In a recent review McPhilemy explored the suggestion that young Northern Irish poets might be regressive, if not exploitative, in continuing to write about the Troubles. On the contrary, she concludes that the province is so steeped in the experience, so conscious of being ‘not safe’, that for poets to turn their backs on the subject would constitute ‘bad faith’. Certainly this book does not shrink from that sense of darkness and vulnerability where questions of perceived identity become matters of life and death. ‘How long does it take’, she asks in the opening poem, ’till history settles/like old tombstones in a grey landscape’? There is little romanticism here: hills have their secrets but, she says, starkly, ‘so do the abattoirs’. The ‘bright abstractions of ancient tales’ says the poem ‘Truth and Reconciliation’ ‘occlude the festering histories inside’ and the title poem, ‘Back Country’ calls out the hard men of ‘the later darkness’, their few words and ‘what they leave behind/under the tarpaulin’.
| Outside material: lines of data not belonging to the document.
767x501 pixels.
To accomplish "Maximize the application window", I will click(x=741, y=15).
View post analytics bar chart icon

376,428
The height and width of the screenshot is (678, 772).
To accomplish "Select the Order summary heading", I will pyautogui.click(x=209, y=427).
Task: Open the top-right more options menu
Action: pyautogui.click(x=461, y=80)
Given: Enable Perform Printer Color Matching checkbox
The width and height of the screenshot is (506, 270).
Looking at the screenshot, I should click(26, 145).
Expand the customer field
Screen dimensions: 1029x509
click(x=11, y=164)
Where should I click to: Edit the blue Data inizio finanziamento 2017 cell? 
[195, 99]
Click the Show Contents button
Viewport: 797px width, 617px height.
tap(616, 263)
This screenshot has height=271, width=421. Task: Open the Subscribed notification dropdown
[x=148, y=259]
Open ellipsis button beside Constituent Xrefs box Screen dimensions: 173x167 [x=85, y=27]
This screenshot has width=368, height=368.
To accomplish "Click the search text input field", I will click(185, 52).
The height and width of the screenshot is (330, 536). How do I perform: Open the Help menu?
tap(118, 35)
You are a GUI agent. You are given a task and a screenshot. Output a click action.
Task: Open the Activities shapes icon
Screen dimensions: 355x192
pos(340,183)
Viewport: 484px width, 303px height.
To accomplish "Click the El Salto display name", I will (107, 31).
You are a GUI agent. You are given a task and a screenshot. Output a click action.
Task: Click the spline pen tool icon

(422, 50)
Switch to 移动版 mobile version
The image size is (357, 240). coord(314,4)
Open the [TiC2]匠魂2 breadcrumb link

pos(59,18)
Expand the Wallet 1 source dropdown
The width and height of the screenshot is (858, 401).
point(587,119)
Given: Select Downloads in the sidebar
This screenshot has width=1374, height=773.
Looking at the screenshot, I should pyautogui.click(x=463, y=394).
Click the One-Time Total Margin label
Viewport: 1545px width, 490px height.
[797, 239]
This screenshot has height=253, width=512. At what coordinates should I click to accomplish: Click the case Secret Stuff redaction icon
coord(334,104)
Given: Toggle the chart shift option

For McPhilemy identity is problematic and not abstract but personal: she has been ‘gone too long’, ‘never from here’ in the minds of some who ‘know who you are (even if you don’t)’. She identifies with those who are displaced, although for her such a lost identity might be only the loss of vowel sounds rather than trying to survive ‘reduced/to the status of a slowwitted child’ in a foreign-speaking country. ‘Coming or going’ explores the sense of otherness, of those ‘not like us’ from images of exhausted mothers on the beach to girls plotting to join Isis (‘why not heroic?’ in their epic journey of misplaced idealism). We cannot penetrate their inner lives, will never fully understand. ‘Half way’ treats the refugee experience in the language of the perennial travelling child’s question ‘When will we get there?’ With reference, presumably, to refugees stranded in places like the Calais camps, the poet asks with compassion, ‘What kind of answer is “Half Way”?’
Those who are victims of injustice and suffering are damaged by their experiences: anyone who ‘learns the language of darkness/becomes a creature of darkness’. ‘Orestes’ takes this further: ‘a day of light and trust’ becomes ‘just sentimental’. Dread, including the dread of complete loss of language, is never far away. Will language fail us, or we fail language ‘like some terrible exam/that passes us as human’? We look after such people ‘with careful terror’ for our own potential futures. Living in existential dread of dementia and of other lurking terrors, like rogue viruses or catastrophic climate change, security is only ‘uncomfortably/perched on the moment’.
Nevertheless, life, vivacity and kindness make their way through. In ‘Catching our Breath’ the poet rails against the lies of government and ‘engines of capitalism’ during the pandemic but also sees the goodness of people and acts of kindness everywhere, including the opportunity to bring social justice for the carers, packers, drivers and cleaners who saw us through. Will recognition for these people happen? ‘Probably not’, is the conclusion.
In the natural world, too, creatures are threatened by human development but find ways to survive, occasionally with human assistance to these ‘blameless collaterals’, be it tunnels for toads or safety corridors for hedgehogs. The right to survive, to belong somewhere, extends to non-native species like the green parakeet. In ‘Noisy Squawkers’, a delightful parallel with the more serious exploration of what it is to be a refugee, the poet yearns for rarer native species like the corncrake or kingfisher. However, despite her sense that they are out of place with their ‘raucous blather’, she wishes for these birds, too, the right to remain and belong:
Let them stay like the rabbit and grey squirrel configure our landscape become unremarkable.
Such wise and sympathetic empathy exemplifies this accessible and accomplished collection.
Kathryn Southworth is a former vice-principal of Newman University College in Birmingham. Recent publications are her poetry collection Someone was Here (Indigo Dreams, Beaworthy, 2018) and her pamphlet, A Pure Bead, a sequence on Virginia Woolf (Paekakariki Press, London 2021).